Segment Start: The records
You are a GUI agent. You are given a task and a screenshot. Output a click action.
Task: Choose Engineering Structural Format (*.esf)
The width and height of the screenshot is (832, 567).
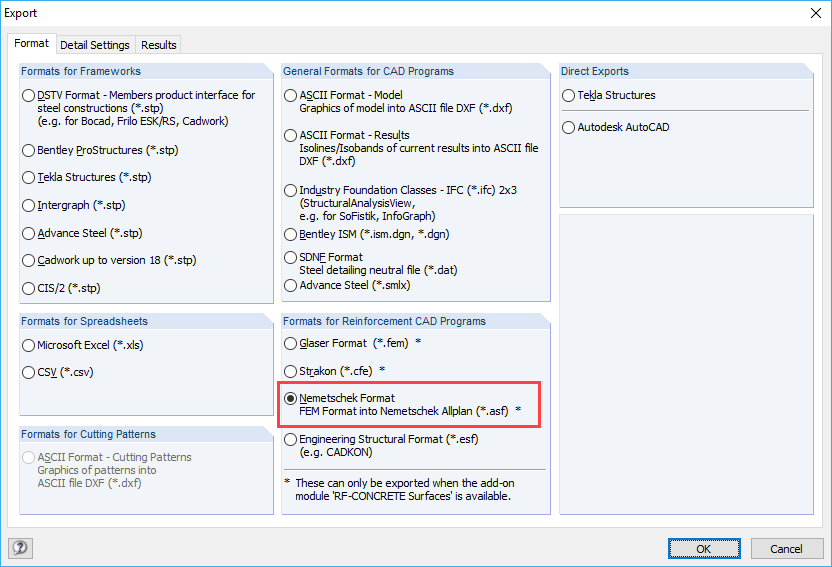291,439
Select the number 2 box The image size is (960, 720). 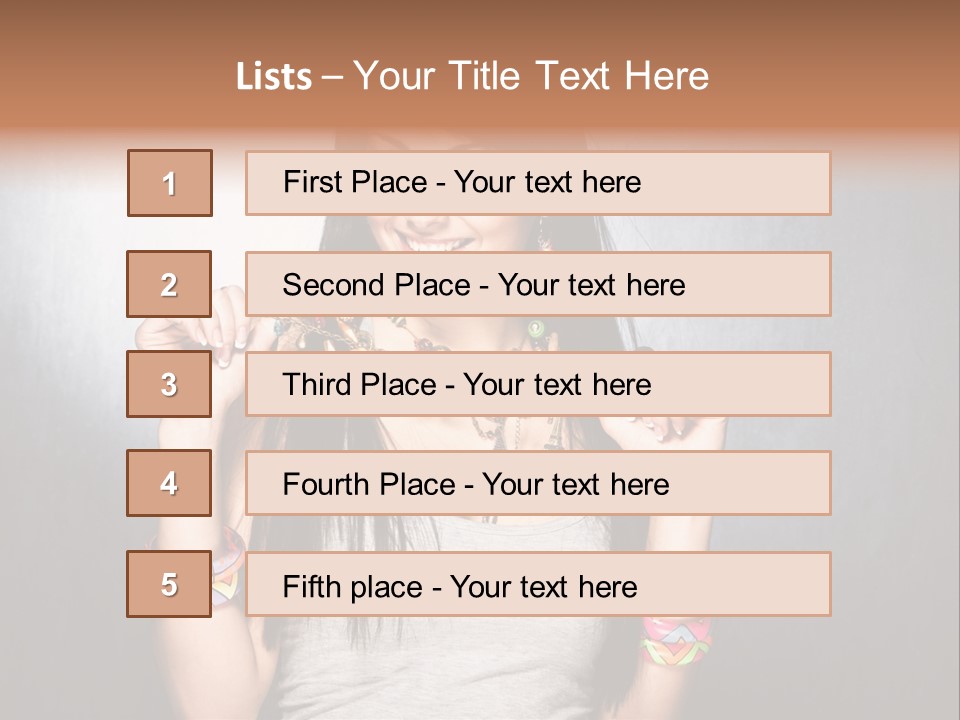169,284
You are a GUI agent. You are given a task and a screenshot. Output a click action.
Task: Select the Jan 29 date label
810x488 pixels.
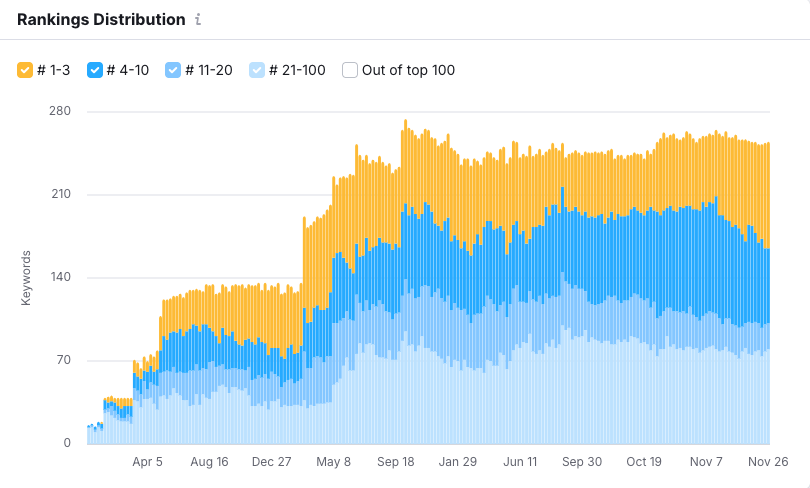[457, 462]
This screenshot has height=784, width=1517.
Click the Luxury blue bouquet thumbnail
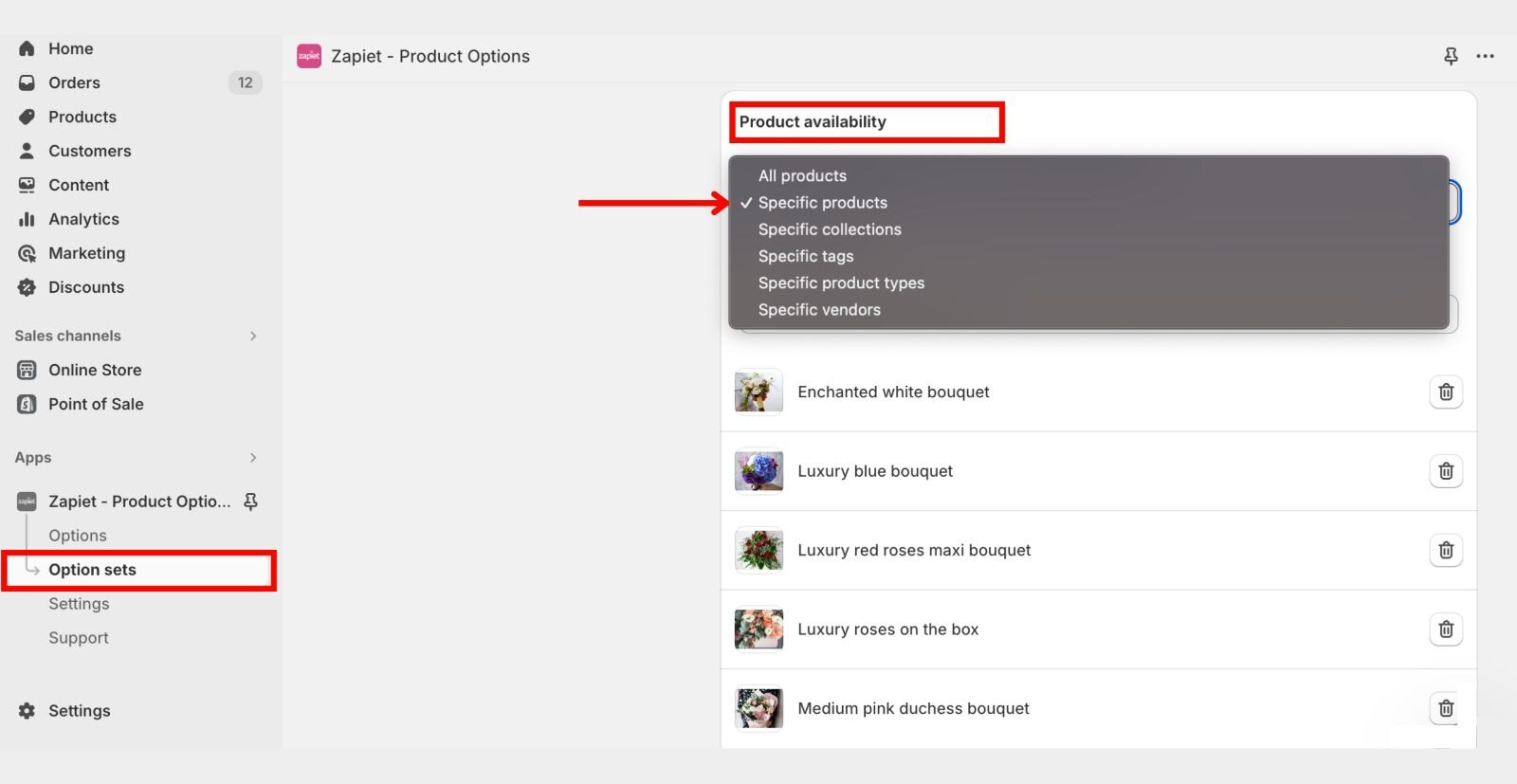pos(758,471)
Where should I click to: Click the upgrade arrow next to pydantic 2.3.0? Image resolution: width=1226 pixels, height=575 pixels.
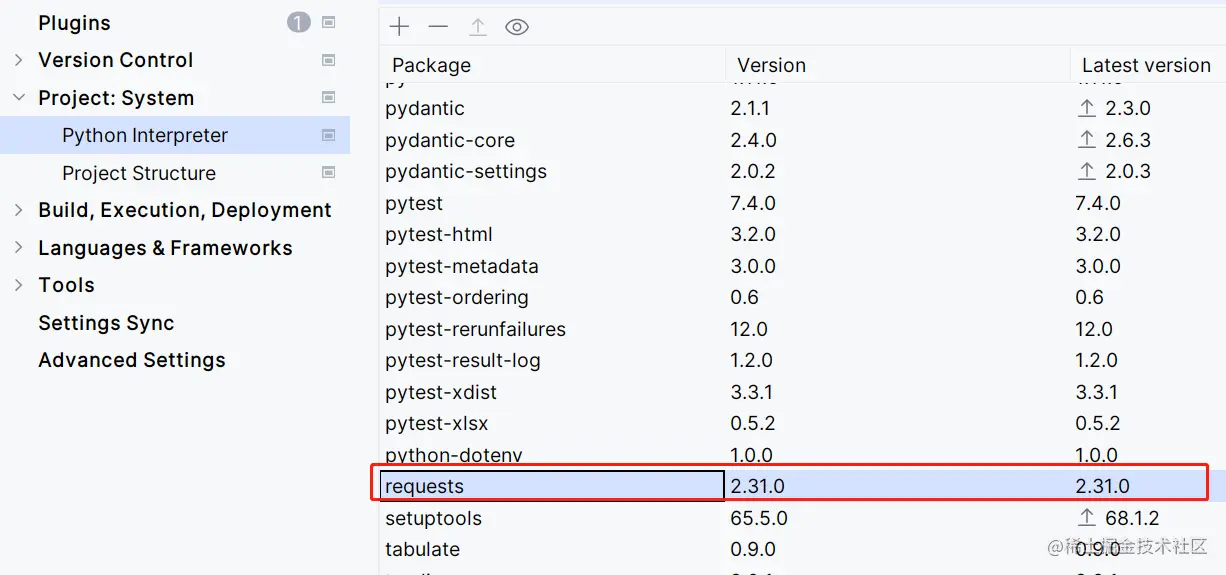pyautogui.click(x=1087, y=108)
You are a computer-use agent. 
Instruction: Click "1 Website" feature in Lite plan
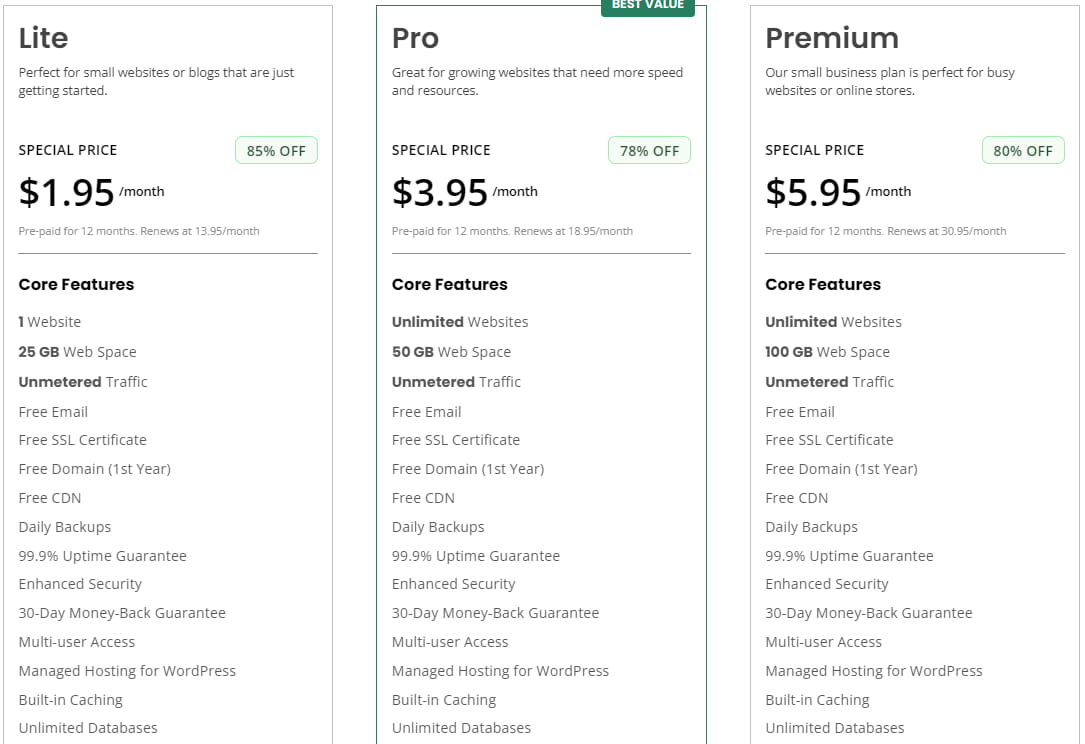tap(50, 322)
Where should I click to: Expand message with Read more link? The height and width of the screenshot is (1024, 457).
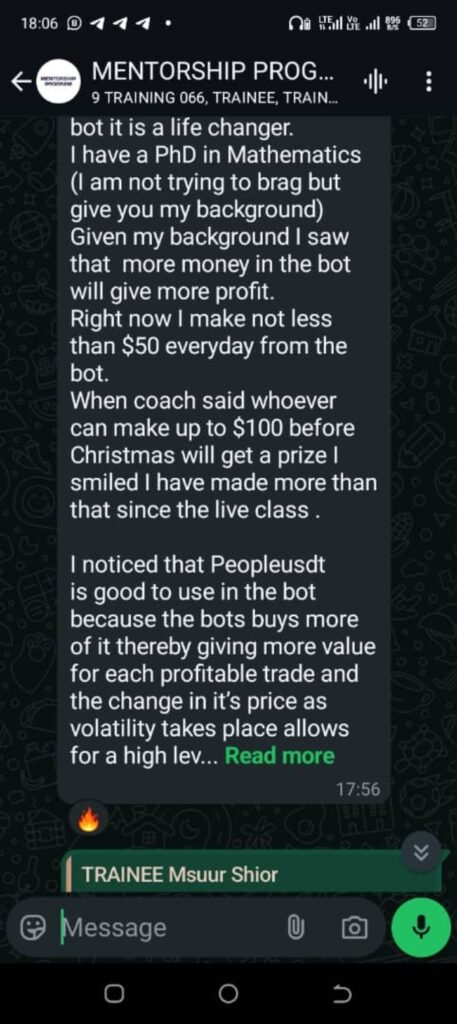279,756
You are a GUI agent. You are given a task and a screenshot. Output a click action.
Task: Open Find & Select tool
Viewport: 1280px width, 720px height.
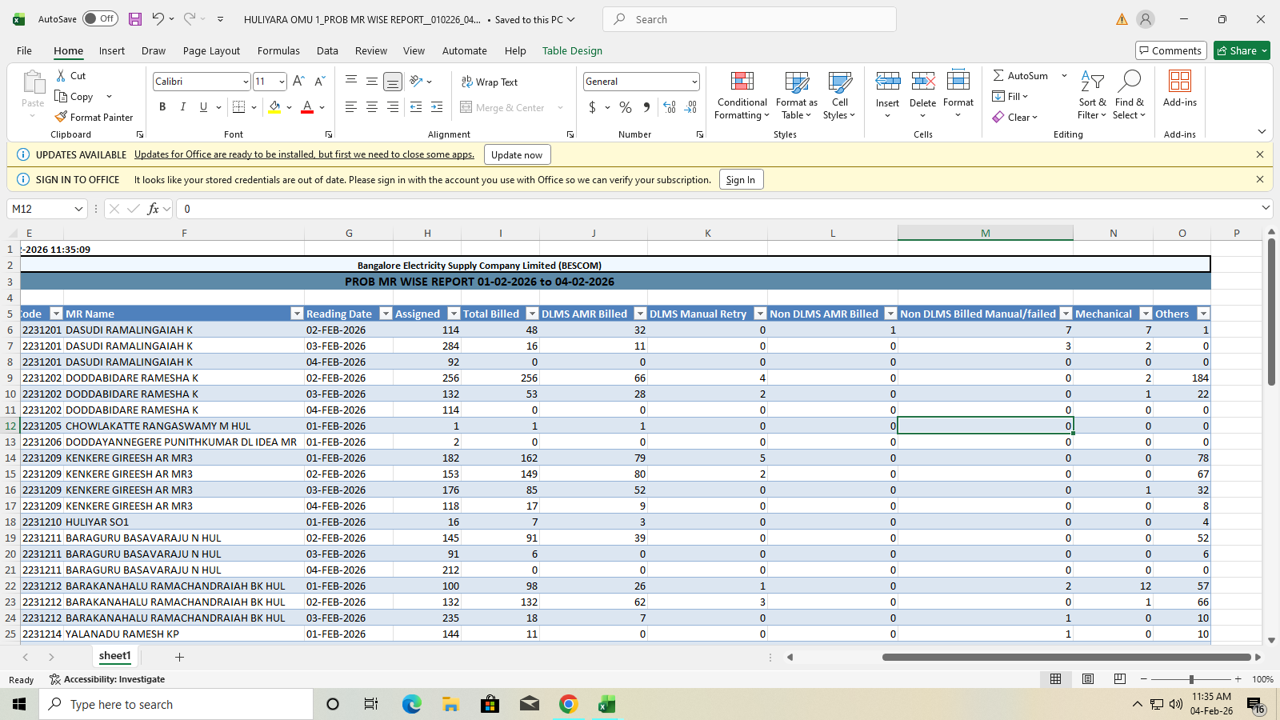1129,96
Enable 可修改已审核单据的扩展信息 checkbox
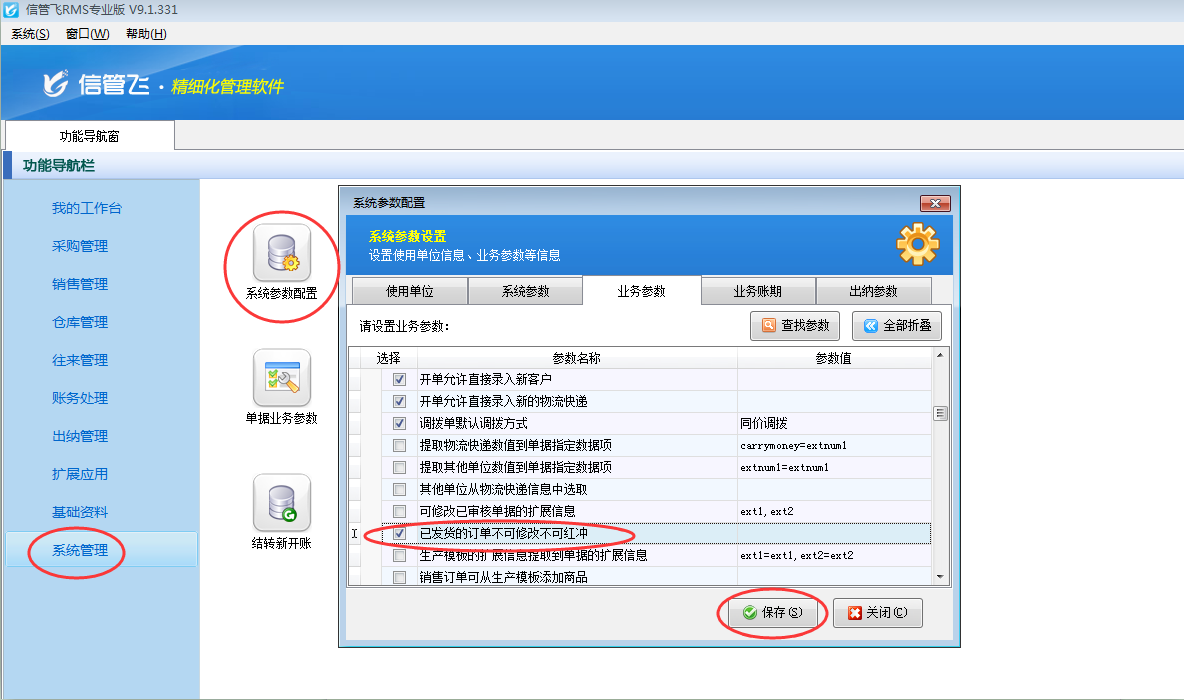This screenshot has height=700, width=1184. (400, 512)
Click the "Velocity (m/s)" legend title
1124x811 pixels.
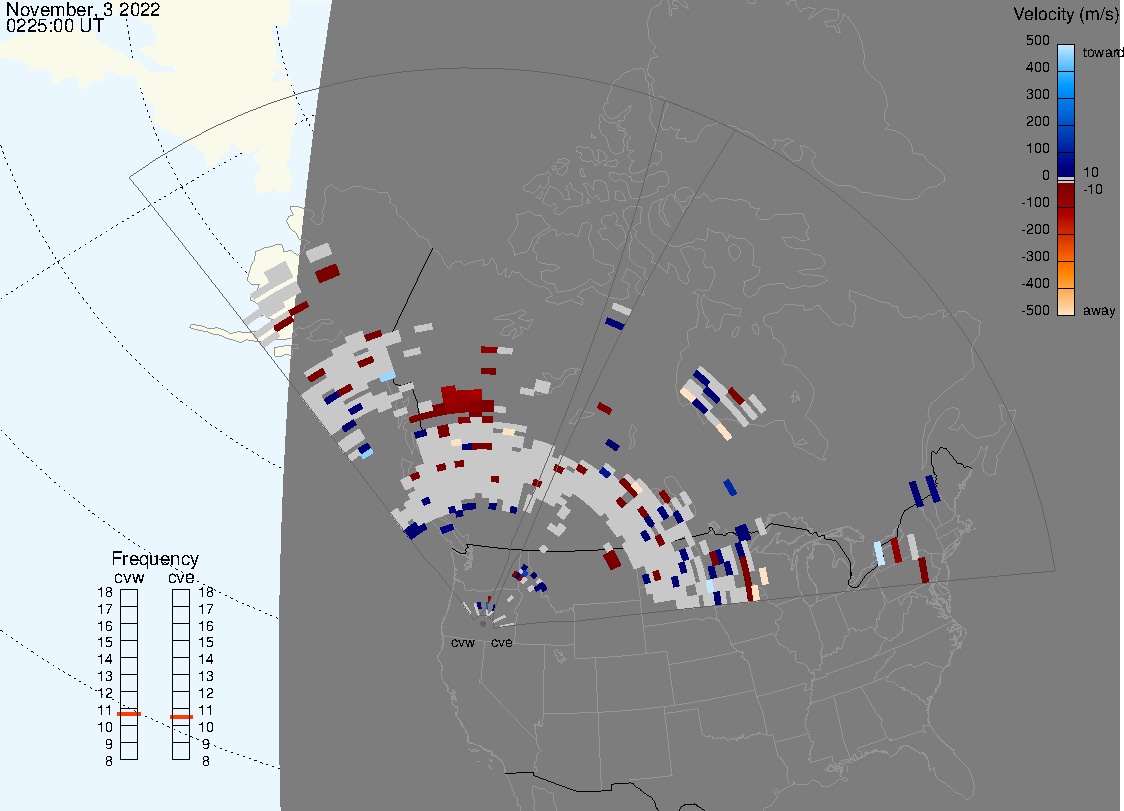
Segment End: The records
Taking the entries above, copy word for word the lines from the one with "Where should I click to: Expand" up to and including the one with "Task: Open Find & Select tool", without any picture.

▶ Answer box
Where should I click to: Expand message with Read more link? The height and width of the screenshot is (1024, 457).
279,756
You are a GUI agent. You are given a task and a screenshot. Output a click action.
Task: Open Find & Select tool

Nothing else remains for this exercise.